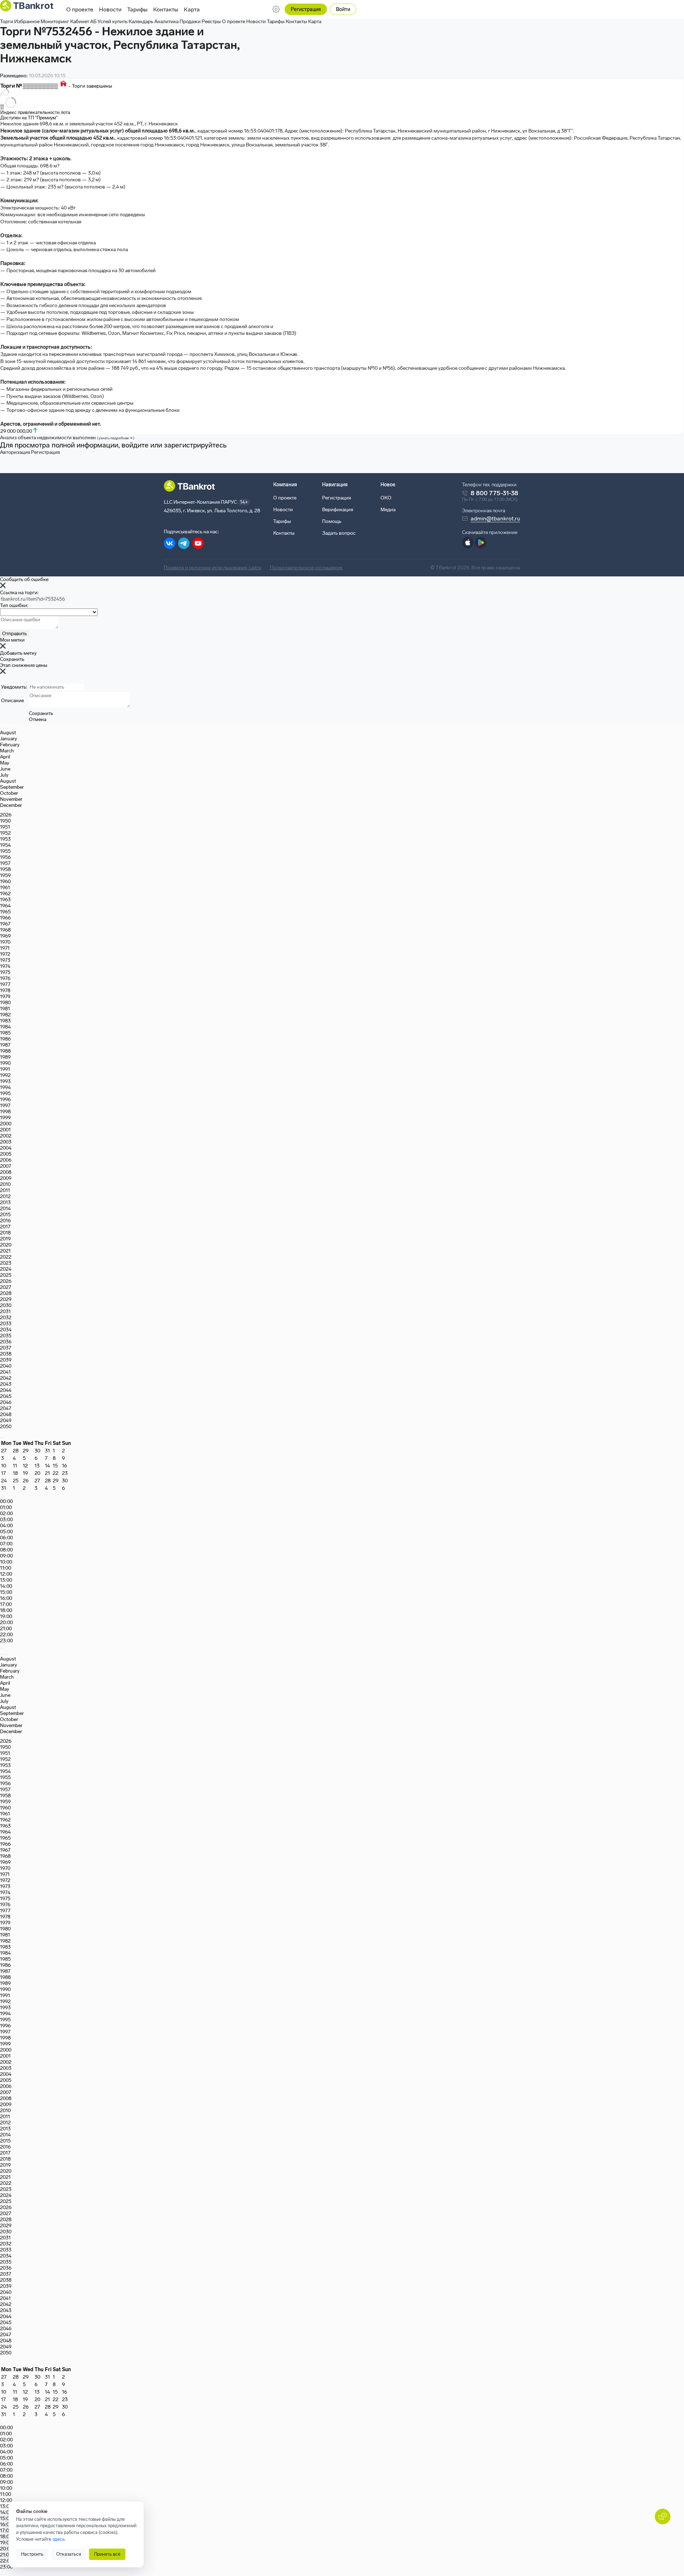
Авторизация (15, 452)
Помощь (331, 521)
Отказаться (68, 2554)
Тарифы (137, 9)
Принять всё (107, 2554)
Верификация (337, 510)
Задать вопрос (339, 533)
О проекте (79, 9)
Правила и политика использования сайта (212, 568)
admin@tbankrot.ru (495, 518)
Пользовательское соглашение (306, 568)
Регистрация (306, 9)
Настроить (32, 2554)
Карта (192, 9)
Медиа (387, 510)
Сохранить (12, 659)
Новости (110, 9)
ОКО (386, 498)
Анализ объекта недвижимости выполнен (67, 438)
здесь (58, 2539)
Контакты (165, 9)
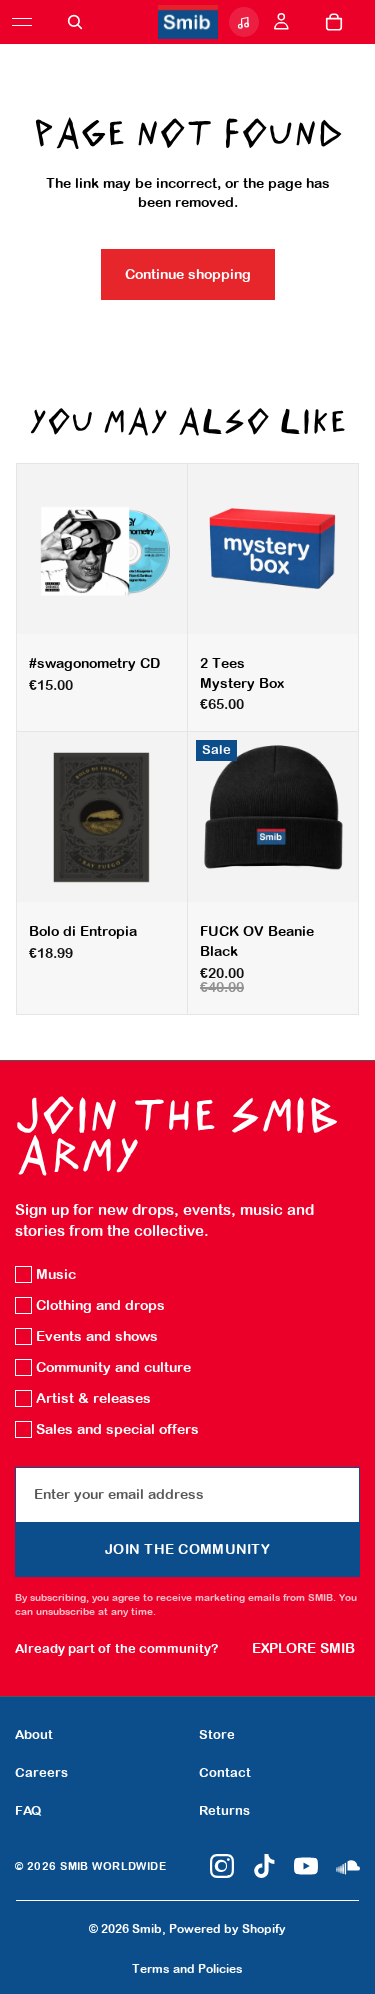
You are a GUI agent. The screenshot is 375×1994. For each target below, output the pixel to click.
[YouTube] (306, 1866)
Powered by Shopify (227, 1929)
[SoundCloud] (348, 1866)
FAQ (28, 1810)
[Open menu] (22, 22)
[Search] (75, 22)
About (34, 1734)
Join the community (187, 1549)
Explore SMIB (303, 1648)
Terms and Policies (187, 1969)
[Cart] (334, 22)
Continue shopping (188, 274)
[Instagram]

● ● ● ●

Give again only the lines of the material above that run from the one with "[YouTube] (306, 1866)" through the end, both included, exactly as they appear.

[YouTube] (306, 1866)
Powered by Shopify (227, 1929)
[SoundCloud] (348, 1866)
FAQ (28, 1810)
[Open menu] (22, 22)
[Search] (75, 22)
About (34, 1734)
Join the community (187, 1549)
Explore SMIB (303, 1648)
Terms and Policies (187, 1969)
[Cart] (334, 22)
Continue shopping (188, 274)
[Instagram]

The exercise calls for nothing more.